The book states as fact that crime figures are exaggerated to scare people into building more prisons to lock up the poor. It states as fact that T-V networks--even PBS-- are run by Republicans, pushing their conservative, pro-business agenda. It urges students to become environmental activists, saying groups like the Sierra Club are too mainstream. And it states emphatically that America must cut defense spending and raise corporate taxes.
Last fall, one woman took video of student drawings on the wall, depicting Christopher Columbus as a rapist and killer. Now the district is talking about restricting videotaping in school and telling parents to give three days notice if they want to visit a classroom.
"In that three days, the teacher can basically hide everything if that's what they want to do, and keep things from the parents that they don't want the parents to see," says sophomore student Jeff Florek.
Eyewitness News spoke with the school superintendent and assistant superintendent, both of whom did not want to appear on camera. They say the visitation policy is a routine matter and that they are simply updating an old policy.
School administrators say the curriculum debate is another matter. The textbook Oppression and Social Justice is not required reading, but rather part of the schools diverse perspectives course which is suppose to provide alternative viewpoints. The class was developed to meet the states graduation requirements.
Parents say they want to know these things.
"If I'm not allowed to be in class, then how can I be as involved as a parent with my child?" asks Becky Martin.
The districts school board will vote on the new policy tonight. If it passes, school officials say some visitors could get a waiver from the three-day requirement if the principal thinks their visit would enhance the classroom setting.
I imagine that the heavy timber, mining, shipping and agricultural nature of the economy has played a part. Diagnosis of the agenda of Rino, big government, republicans offered perhaps gave them little choice but to vote their pocket books, but conservatives are out there now and if they don't see the difference, then there is no hope for them.
The schools put on a show of wanting "parental involvement," putting out questionnaires asking for parents to join panels reviewing "family life" (i.e., sex-ed) curriculum, and other "parent-advisory" boards. But none of us who'd signed up ever got a response!
After seeing up-close-and personal the idiotic new teachers, fresh out of brain-washing "teachers' colleges;" the dumbing down of the curriculum and the leftist propaganda that is being substituted for true academic subjects, we wised up.
We now homeschool our youngest, and have our remaining high school student in an alternative academy.
gumbo's complaint " But none of us who'd signed up ever got a response! " is oh too common. Teachers must pass around their blacklists. Parents have to morph into puppets of the liberal agenda to get invited to volunteer their time at the school for anything, and in order to avoid reparations against their kids.
Raising corporate taxes? Guys, this sounds familiar for some reason....
But that's not all. We took our kids out of school one Friday for a family trip.

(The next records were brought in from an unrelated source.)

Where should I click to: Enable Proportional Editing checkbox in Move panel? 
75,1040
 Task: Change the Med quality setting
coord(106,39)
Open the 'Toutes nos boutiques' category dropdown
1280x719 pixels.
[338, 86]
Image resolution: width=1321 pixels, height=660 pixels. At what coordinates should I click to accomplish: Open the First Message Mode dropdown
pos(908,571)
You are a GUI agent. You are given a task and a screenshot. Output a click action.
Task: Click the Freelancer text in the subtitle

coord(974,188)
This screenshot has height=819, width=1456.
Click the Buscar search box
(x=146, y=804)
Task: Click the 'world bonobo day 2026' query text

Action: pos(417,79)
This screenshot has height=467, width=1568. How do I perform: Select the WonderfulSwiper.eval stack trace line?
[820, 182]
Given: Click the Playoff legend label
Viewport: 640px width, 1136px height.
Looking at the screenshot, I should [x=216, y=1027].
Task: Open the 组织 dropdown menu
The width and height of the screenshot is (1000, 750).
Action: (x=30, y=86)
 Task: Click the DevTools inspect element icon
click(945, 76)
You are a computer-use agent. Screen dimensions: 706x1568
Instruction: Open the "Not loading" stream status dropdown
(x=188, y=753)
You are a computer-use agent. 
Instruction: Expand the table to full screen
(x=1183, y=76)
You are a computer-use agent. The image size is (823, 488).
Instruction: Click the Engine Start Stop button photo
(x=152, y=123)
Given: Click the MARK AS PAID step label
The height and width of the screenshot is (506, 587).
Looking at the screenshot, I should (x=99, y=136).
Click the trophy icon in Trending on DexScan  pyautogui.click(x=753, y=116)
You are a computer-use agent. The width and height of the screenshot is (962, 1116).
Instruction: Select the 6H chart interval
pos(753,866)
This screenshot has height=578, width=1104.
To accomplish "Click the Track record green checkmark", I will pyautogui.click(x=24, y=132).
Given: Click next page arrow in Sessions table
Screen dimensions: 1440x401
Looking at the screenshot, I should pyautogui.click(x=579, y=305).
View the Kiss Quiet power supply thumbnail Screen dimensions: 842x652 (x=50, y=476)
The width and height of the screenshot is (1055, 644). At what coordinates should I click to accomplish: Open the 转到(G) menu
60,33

On the following Monday, the high school principal told my wife that it would be an unexcused absence because we didn't notify the school in advance and get their permission. He also told her that he, not the parent, was the "final authority" when it came to deciding if our child could be absent from school.
I have to say, after this happened three times (signing up for "parent advisory" groups, then never getting a response), I started to wonder if I'd been lured into blacklisting myself.
Want to control what your kids are learning? Then pay for it yourself! And work steadfastly to defund these concentration camps for kids!
Paying for school yourself is the only case where the "separation of church and state" makes sense.
It will maintain the purity of private schools.